I have found myself saying that a lot to people recently when they ask me how we are doing. Before Son #2 was born, I remember telling people how two children are really easier than one because they play together, or how next semester wasn't going to be so bad because I had arranged my classes and work in this or that way. When the baby was born, I don't think it really hit me for the first month. I just ran on adrenaline. But little by little, the sleep deprivation started to take its toll. I started getting more cranky with my husband, I couldn't think straight...
I had to start school and go back to work as a grad assistant when Son #2 was only 6 weeks, which was earlier than with Son #1. I actually started at 10 hours a week instead of the normal 20, I still haven't started one of my classes, and the one I am taking is relatively easy. And still I come home and complain, "This is so much harder than I thought it would be!"
When the Son #2 first arrived, I remember someone asked how we were doing, and I responded, "There isn't enough time, energy, resources..." or something like that. I really felt convicted by God after I said that, because one thing He specifically spoke to me about the new year of 2012 is that "there is enough." There is always enough. Maybe not as much as as I thought there would be, or as much as I want, but there is always enough for what I need. That is a hard concept for a rich, fat, white North American to grasp (meaning myself here, people). I mean, it's Biblical... when Paul asked God to remove the "thorn in his flesh" whatever that was, God responded by saying, "My grace is sufficient for you." Meaning, "No, I won't remove it, but I will give you my strength, my provision, my annointing to get you through."
The children are not "thorns in our flesh" or our "cross to bear" in a sense. We don't want God to remove them, anyway, although sometimes I feel a little bit on the edge at 3 a.m. In another sense, they are the very thing (or people, rather) that is helping us to die to ourselves daily, if we will allow God to do that in us and we don't resist the process completely. We said "yes" to God about marriage. We said "yes" to God about children, even so close in age. We knowingly chose to follow God and take what He has to offer us. We went in with our eyes open, so to speak.

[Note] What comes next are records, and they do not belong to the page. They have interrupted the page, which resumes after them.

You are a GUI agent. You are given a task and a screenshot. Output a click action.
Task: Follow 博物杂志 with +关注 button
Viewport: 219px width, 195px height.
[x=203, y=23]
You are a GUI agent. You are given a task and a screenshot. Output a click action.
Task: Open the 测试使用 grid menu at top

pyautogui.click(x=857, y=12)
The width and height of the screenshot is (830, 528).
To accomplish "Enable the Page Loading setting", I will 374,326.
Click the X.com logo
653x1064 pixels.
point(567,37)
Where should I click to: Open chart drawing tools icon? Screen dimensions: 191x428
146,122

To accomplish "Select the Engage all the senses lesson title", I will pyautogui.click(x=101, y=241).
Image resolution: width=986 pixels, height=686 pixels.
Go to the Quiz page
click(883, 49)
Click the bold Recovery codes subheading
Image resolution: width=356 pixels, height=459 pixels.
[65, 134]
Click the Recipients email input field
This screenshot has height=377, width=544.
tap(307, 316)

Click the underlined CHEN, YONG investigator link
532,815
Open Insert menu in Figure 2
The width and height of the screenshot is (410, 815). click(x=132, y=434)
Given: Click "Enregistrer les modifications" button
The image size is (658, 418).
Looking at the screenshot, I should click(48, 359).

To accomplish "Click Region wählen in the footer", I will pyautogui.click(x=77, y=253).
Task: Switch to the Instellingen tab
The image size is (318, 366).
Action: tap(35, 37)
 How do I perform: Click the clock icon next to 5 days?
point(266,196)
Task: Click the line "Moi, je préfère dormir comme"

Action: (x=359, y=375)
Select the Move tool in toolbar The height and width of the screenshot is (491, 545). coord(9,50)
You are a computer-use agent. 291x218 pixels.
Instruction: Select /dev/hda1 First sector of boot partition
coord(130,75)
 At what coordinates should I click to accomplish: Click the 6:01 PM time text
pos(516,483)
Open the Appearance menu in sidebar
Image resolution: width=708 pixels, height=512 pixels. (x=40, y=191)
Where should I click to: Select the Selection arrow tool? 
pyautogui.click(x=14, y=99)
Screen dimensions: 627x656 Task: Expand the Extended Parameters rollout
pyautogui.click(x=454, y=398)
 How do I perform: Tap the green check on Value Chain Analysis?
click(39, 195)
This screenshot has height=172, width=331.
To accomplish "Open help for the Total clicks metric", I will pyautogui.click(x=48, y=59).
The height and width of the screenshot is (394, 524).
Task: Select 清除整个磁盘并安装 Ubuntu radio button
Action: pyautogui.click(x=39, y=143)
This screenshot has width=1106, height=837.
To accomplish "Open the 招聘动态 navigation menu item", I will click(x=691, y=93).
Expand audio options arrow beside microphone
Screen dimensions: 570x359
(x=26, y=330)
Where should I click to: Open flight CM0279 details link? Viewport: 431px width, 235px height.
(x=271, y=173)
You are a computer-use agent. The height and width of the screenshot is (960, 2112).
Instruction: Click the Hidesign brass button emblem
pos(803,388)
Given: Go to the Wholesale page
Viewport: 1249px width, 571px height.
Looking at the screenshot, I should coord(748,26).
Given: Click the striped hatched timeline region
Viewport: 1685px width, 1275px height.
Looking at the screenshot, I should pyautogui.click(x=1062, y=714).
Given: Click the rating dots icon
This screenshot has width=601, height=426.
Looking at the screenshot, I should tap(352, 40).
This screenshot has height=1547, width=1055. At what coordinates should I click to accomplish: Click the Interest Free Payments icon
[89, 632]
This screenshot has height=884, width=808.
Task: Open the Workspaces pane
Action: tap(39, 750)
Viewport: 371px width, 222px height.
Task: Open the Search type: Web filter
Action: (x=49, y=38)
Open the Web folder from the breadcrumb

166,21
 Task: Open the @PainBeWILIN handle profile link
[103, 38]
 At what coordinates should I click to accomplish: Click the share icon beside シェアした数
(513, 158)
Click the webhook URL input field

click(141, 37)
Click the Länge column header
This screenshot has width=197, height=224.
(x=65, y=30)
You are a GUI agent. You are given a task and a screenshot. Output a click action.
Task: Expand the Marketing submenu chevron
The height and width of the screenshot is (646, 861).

But even so, it's so much harder than I though it would be.
I said to my husband the other night that I have never had a semester (because I measure my life in semesters, Christmas break and summer break) where I haven't had to cry out to God for help. I don't just mean a little help. I mean, "God, if you don't actually do it through me, it's not going to happen." And every semester He does it. He works miracles, He works through me, He gives me strength, wisdom and strategies to finish. Every time. He always finishes what He starts. And He has started a good thing in us. We are so blessed, we have more than we need, and eventually it will get easier. Or so I keep telling myself.